Task directions -> Output each entry exactly as written.
[Opening Supplied records section]
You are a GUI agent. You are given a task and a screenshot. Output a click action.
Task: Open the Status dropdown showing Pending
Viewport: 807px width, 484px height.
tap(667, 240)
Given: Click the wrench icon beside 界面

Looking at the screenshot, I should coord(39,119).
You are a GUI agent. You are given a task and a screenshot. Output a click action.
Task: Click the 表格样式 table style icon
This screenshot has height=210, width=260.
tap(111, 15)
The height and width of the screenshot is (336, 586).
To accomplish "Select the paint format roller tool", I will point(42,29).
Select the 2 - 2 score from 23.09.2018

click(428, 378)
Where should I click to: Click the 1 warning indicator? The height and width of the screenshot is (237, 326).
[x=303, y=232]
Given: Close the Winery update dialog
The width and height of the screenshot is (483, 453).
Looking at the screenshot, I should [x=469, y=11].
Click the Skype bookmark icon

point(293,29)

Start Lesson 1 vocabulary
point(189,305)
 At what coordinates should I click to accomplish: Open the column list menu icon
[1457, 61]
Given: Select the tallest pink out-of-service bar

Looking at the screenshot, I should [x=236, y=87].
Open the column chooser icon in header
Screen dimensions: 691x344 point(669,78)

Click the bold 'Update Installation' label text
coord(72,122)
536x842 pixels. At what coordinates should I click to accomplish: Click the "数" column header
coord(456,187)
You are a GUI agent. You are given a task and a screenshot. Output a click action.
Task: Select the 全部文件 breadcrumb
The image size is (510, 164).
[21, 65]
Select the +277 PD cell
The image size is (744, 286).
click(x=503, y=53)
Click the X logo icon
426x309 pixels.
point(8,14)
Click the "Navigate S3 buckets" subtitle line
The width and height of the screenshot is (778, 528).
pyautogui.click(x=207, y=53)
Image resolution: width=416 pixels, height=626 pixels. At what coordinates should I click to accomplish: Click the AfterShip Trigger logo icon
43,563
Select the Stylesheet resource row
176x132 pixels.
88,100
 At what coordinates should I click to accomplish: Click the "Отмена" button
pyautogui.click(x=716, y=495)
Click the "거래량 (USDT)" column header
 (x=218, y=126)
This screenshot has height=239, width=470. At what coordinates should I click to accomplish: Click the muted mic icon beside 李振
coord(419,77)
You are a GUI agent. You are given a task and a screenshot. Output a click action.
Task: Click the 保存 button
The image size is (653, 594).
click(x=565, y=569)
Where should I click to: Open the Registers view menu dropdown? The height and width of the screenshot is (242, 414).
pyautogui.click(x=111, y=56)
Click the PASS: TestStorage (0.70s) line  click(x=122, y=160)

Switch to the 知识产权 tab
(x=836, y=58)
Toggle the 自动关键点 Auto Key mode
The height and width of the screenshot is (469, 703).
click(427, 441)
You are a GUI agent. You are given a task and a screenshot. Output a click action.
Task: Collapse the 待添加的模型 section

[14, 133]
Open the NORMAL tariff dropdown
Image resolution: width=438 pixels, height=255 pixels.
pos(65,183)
[Closing Supplied records section]
Response ->
You are a GUI agent. You are given a task and a screenshot. Output a click action.
Task: Open the Status dropdown showing Pending
Viewport: 807px width, 484px height.
tap(667, 240)
Given: Click the wrench icon beside 界面

Looking at the screenshot, I should coord(39,119).
You are a GUI agent. You are given a task and a screenshot. Output a click action.
Task: Click the 表格样式 table style icon
This screenshot has height=210, width=260.
tap(111, 15)
The height and width of the screenshot is (336, 586).
To accomplish "Select the paint format roller tool", I will point(42,29).
Select the 2 - 2 score from 23.09.2018

click(428, 378)
Where should I click to: Click the 1 warning indicator? The height and width of the screenshot is (237, 326).
[x=303, y=232]
Given: Close the Winery update dialog
The width and height of the screenshot is (483, 453).
Looking at the screenshot, I should [x=469, y=11].
Click the Skype bookmark icon

point(293,29)

Start Lesson 1 vocabulary
point(189,305)
 At what coordinates should I click to accomplish: Open the column list menu icon
[1457, 61]
Given: Select the tallest pink out-of-service bar

Looking at the screenshot, I should [x=236, y=87].
Open the column chooser icon in header
Screen dimensions: 691x344 point(669,78)

Click the bold 'Update Installation' label text
coord(72,122)
536x842 pixels. At what coordinates should I click to accomplish: Click the "数" column header
coord(456,187)
You are a GUI agent. You are given a task and a screenshot. Output a click action.
Task: Select the 全部文件 breadcrumb
The image size is (510, 164).
[21, 65]
Select the +277 PD cell
The image size is (744, 286).
click(x=503, y=53)
Click the X logo icon
426x309 pixels.
point(8,14)
Click the "Navigate S3 buckets" subtitle line
The width and height of the screenshot is (778, 528).
pyautogui.click(x=207, y=53)
Image resolution: width=416 pixels, height=626 pixels. At what coordinates should I click to accomplish: Click the AfterShip Trigger logo icon
43,563
Select the Stylesheet resource row
176x132 pixels.
88,100
 At what coordinates should I click to accomplish: Click the "Отмена" button
pyautogui.click(x=716, y=495)
Click the "거래량 (USDT)" column header
 (x=218, y=126)
This screenshot has height=239, width=470. At what coordinates should I click to accomplish: Click the muted mic icon beside 李振
coord(419,77)
You are a GUI agent. You are given a task and a screenshot. Output a click action.
Task: Click the 保存 button
The image size is (653, 594).
click(x=565, y=569)
Where should I click to: Open the Registers view menu dropdown? The height and width of the screenshot is (242, 414).
pyautogui.click(x=111, y=56)
Click the PASS: TestStorage (0.70s) line  click(x=122, y=160)

Switch to the 知识产权 tab
(x=836, y=58)
Toggle the 自动关键点 Auto Key mode
The height and width of the screenshot is (469, 703).
click(427, 441)
You are a GUI agent. You are given a task and a screenshot. Output a click action.
Task: Collapse the 待添加的模型 section

[14, 133]
Open the NORMAL tariff dropdown
Image resolution: width=438 pixels, height=255 pixels.
pos(65,183)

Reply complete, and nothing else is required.